There’s a lot of emotions involved along with the logistics of care assessments and financials, so the whole topic can seem overwhelming. Many people also see aged care as a ‘last resort’ and a place to be avoided at all costs. Unfortunately, this can stop us talking about aged care as an option until it becomes an inevitability.
Trying to navigate the aged care landscape when you’re going through a health crisis is a stressful experience, so taking the time to talk about the need for extra care before it’s time to act is a great way to have more options and time to find the right place that both you and your loved one are happy with.
Neil Mellor, mental health social worker at Altogether Psychology Services, believes that the aged care conversation is one you should have sooner rather than later, particularly when making future plans.
“It’s wise to bring up the issue about long term care before events take over and to choose a time when you can have a relaxed and considered conversation,” says Neil.
“There might be some signals when it’s an appropriate time to bring up the topic with an elderly family member. It may be that their memory starts to fail, they are having issues when driving or you’ve witnessed a decline in health or they are not coping as well as they used to.”
By noticing these signals, you can use them as a way to start a conversation.
Tell them what you’ve noticed and that you’re here to support them. You could also ask them how they are coping and if there is anything that they’re starting to find harder.

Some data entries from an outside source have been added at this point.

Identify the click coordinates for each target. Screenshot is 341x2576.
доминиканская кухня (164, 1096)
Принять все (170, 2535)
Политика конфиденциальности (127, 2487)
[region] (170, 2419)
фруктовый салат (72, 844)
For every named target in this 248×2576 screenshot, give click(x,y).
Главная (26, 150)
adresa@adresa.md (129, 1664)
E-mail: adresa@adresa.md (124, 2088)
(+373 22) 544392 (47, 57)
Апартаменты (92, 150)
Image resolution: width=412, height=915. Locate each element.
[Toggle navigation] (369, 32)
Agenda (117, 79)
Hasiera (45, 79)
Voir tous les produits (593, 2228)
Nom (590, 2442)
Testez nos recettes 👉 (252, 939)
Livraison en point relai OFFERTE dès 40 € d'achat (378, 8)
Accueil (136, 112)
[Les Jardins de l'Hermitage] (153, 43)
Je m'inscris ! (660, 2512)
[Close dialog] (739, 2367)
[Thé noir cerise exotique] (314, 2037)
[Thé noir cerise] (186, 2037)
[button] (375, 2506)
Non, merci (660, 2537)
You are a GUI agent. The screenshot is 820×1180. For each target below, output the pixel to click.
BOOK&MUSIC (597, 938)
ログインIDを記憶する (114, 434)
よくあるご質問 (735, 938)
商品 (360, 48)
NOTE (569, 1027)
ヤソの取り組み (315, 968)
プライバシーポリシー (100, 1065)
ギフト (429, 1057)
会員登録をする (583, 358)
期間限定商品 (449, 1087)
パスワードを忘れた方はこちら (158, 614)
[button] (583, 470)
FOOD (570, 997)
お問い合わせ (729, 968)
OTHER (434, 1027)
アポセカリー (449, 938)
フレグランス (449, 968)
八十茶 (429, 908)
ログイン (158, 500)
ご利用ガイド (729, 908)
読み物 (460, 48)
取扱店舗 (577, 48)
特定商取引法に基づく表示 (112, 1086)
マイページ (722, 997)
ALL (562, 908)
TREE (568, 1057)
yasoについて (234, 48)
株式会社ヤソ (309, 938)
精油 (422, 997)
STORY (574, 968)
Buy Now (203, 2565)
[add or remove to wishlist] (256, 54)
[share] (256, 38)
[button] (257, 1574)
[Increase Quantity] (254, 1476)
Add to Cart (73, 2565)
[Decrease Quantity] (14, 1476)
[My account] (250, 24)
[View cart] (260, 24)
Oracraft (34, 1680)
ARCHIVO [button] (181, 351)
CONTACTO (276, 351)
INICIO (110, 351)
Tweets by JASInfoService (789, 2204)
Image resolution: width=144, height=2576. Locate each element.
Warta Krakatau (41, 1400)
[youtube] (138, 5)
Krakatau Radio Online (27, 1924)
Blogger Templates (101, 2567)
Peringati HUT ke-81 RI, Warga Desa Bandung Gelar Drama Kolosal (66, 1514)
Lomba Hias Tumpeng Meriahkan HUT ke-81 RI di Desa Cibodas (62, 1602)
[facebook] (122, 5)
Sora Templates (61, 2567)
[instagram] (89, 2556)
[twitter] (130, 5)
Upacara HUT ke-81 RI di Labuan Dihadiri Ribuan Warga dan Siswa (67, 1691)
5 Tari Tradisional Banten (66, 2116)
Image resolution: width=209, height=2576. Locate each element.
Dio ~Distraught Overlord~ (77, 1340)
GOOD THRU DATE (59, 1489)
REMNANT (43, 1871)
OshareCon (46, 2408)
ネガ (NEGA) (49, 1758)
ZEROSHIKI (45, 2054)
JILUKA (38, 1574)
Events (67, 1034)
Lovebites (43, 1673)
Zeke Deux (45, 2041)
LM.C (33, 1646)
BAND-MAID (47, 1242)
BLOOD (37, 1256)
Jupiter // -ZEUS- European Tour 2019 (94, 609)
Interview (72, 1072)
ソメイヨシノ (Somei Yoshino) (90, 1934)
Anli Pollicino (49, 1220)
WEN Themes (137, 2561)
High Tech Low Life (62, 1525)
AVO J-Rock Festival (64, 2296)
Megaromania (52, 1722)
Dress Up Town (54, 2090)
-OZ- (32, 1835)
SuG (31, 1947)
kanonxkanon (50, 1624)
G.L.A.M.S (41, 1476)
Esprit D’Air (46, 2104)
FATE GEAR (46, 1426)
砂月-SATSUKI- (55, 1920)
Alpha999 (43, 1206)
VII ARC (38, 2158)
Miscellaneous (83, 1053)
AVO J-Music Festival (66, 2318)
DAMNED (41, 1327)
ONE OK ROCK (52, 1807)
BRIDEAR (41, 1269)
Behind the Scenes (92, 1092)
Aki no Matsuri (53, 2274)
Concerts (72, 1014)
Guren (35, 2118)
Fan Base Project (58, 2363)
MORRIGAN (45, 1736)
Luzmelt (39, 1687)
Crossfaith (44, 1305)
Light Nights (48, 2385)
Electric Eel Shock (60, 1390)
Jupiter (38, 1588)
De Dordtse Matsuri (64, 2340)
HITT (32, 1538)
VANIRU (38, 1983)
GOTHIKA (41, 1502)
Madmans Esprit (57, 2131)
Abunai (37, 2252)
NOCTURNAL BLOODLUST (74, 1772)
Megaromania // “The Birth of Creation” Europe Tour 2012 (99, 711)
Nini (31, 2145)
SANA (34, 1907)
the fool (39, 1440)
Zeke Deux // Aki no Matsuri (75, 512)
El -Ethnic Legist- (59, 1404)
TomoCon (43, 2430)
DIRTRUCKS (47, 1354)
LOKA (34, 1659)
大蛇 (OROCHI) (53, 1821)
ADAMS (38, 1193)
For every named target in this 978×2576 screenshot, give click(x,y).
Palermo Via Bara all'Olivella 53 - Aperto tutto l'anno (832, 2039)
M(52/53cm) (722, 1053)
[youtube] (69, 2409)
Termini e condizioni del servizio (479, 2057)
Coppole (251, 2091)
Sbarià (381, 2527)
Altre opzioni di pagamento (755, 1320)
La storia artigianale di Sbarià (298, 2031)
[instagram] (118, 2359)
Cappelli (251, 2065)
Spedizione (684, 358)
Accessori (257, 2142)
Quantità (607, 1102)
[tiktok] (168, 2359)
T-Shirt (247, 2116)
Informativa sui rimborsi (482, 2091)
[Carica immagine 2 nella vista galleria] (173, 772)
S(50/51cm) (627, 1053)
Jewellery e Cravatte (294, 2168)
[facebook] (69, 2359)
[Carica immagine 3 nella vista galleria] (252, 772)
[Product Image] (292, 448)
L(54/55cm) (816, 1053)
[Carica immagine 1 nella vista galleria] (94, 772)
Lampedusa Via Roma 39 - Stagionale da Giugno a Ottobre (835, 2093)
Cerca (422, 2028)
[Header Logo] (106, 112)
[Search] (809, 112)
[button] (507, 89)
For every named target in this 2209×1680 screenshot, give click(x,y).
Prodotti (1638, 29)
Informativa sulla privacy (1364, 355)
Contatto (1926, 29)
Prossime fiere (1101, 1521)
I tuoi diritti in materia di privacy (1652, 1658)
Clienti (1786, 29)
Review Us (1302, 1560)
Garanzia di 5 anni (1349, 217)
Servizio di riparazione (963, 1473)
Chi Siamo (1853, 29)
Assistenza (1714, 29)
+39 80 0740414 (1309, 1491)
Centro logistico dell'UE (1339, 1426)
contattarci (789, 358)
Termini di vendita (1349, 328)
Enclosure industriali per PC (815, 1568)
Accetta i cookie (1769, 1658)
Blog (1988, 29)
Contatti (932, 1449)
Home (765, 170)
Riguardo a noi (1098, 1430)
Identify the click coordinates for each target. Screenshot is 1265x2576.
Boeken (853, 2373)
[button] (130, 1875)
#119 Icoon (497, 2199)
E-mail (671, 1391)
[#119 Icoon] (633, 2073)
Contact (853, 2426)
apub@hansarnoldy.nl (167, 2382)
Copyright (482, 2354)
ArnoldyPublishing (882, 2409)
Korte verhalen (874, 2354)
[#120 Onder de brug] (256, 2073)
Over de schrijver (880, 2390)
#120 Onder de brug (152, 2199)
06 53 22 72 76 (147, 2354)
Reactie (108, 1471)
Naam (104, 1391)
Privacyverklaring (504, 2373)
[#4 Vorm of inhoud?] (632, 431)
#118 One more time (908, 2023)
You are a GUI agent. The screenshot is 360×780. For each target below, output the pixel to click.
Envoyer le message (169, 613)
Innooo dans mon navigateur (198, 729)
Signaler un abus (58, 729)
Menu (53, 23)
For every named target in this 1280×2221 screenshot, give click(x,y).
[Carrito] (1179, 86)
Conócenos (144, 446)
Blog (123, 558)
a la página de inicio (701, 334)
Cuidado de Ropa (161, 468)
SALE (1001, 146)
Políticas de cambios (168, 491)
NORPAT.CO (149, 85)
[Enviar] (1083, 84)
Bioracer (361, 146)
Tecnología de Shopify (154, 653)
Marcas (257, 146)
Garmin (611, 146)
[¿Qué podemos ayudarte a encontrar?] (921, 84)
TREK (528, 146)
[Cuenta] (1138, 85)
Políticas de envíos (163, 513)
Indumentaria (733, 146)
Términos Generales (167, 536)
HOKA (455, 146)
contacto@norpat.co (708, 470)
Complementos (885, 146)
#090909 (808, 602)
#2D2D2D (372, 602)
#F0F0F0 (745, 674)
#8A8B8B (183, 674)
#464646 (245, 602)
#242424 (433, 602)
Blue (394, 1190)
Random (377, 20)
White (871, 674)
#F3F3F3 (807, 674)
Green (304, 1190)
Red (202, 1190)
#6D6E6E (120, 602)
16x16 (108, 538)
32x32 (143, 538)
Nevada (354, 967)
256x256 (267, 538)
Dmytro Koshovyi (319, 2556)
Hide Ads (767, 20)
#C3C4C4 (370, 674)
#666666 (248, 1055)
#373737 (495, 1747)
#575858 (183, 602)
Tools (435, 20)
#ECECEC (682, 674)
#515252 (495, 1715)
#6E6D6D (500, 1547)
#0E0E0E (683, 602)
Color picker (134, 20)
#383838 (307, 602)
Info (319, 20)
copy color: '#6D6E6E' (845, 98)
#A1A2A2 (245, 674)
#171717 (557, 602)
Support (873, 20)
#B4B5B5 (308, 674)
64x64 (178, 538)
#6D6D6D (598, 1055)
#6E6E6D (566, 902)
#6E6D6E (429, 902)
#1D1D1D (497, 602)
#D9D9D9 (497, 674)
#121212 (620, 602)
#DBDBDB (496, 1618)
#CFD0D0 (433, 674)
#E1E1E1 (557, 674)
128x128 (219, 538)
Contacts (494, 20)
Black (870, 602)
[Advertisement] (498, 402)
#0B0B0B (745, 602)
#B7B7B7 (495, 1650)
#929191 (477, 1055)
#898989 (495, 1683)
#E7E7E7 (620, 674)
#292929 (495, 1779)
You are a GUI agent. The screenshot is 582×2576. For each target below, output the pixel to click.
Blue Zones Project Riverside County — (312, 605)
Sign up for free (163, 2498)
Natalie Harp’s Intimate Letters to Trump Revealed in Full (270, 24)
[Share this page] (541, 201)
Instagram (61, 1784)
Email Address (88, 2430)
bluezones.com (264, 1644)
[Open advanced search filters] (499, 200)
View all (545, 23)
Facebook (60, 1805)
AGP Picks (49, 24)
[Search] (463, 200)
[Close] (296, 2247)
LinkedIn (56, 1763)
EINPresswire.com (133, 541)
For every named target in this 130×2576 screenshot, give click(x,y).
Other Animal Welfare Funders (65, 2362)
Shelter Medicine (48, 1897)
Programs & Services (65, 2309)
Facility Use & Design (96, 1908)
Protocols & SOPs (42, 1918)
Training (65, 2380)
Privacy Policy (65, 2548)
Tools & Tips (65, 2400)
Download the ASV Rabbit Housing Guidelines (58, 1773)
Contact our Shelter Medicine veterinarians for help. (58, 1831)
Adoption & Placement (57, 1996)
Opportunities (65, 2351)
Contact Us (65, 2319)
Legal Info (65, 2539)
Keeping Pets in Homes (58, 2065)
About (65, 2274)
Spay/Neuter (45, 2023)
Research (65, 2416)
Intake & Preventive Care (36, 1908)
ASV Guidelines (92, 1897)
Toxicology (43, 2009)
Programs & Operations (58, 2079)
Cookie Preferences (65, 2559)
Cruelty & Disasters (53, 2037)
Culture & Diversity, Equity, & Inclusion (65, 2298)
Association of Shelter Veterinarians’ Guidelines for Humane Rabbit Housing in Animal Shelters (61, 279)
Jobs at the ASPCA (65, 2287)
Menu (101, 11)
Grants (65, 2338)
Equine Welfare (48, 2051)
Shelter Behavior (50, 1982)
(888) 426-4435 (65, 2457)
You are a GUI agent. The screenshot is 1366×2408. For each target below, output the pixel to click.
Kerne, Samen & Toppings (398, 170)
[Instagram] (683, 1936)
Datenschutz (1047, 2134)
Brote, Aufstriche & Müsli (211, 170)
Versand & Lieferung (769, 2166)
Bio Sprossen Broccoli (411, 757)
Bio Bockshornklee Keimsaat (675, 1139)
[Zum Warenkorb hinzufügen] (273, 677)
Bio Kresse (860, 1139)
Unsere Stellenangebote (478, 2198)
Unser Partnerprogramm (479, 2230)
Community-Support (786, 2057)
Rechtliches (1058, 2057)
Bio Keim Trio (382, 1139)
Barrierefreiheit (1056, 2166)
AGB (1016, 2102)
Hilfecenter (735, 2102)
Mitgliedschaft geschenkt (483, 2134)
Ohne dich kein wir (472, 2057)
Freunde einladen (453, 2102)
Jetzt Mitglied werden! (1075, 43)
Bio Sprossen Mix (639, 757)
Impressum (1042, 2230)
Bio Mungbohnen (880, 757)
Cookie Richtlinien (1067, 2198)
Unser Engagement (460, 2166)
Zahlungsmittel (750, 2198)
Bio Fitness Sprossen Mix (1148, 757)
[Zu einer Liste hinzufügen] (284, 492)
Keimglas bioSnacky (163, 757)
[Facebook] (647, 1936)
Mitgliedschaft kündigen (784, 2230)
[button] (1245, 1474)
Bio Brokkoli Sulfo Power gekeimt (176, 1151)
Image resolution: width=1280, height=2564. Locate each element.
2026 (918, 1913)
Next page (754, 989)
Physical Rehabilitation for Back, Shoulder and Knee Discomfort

According to Neil, this can start a larger conversation about what their ideal scenario would be as they get older and their care needs increase. He also suggests another way to broach the issue is to talk to your family member’s GP or other service providers about any concerns you have.
“The family GP is a good person to raise the issue with, particularly around issues such as ability to drive or when changes are noted within social activities such as stopping doing things or changes to routines,” says Neil.
“This can start you on the road to making longer term plans with support from trusted professionals.”
Many older Australians wish to stay in their own homes as they age and the Government has put more funds into home care packages to help make that happen. These government-funded packages are available to help with cleaning and transport up to higher level packages that will help with greater care needs within their home. This could be a good first step that can help your loved one start to feel comfortable about receiving extra help, while they still get to stay in their own home.
Neil says the benefits of talking about aged care when you first start noticing changes, rather than waiting for a crisis, is that you are all in a better position to plan and choose options that suit you
“What I’ve seen both from a professional experience and from our own experience with a relative is that it takes the pressure off deciding what’s going to take place. You can start planning for aged care, rather than going into it in a crisis situation.
“Even though it’s a difficult conversation, it is one that’s much better to have when an elderly person has capacity and has choices about the level of care and the nature of care they might like to go into.
“Doing it this way means that levels of independence can be assessed. Sometimes that’s done formally from getting an aged care team involved or sometimes that’s done informally just through a GP or seeing a gerontologist.”
Discussions with other experts such as financial planners and solicitors can also take place and you can set up a plan for financial decision making such as selling the family home when the time comes. This can help your loved one and yourself feel more in control and informed so you’re able to make better decisions when the time comes to downsize or move into an aged care community or nursing home.
“The issue is one that needs to be addressed as there are all sorts of things like Power of Attorney and Advanced Health Directives and issues surrounding capacity that come into play and it’s much harder to deal with these issues under stress,” says Neil.
Discussions about aged care can often become an emotional minefield with different members of the family all having differing opinions on what’s best.
“People’s desire to keep their independence is sometimes an issue that gets in the way of clarity on what is needed to support a person as they get older. There are many options but I think to raise the issue in a considered way in a relaxed environment is one way to keep calmness over the situation,” says Neil.
By having open discussions, all family members can be aware of your loved ones wants and needs and can put these at the centre of the decision-making process, rather than their own assumptions and expectations. Neil suggests a professional may be able to help you have these conversations if there’s any conflict or difficulties.
“We suggest that people consult a health professional such as a psychologist, counsellor or a social worker who may be able to facilitate the conversation with family members and help people to process the issues involved and look at what steps can be taken.”
While having a discussion is a great starting point, it’s important to follow up and put a plan in action – even if that’s to leave it for six months and chat about it again. A good first step is to start looking into the home care packages available and start comparing aged care options in your area. This will help you understand the system and what would suit your family member best as their care needs increase.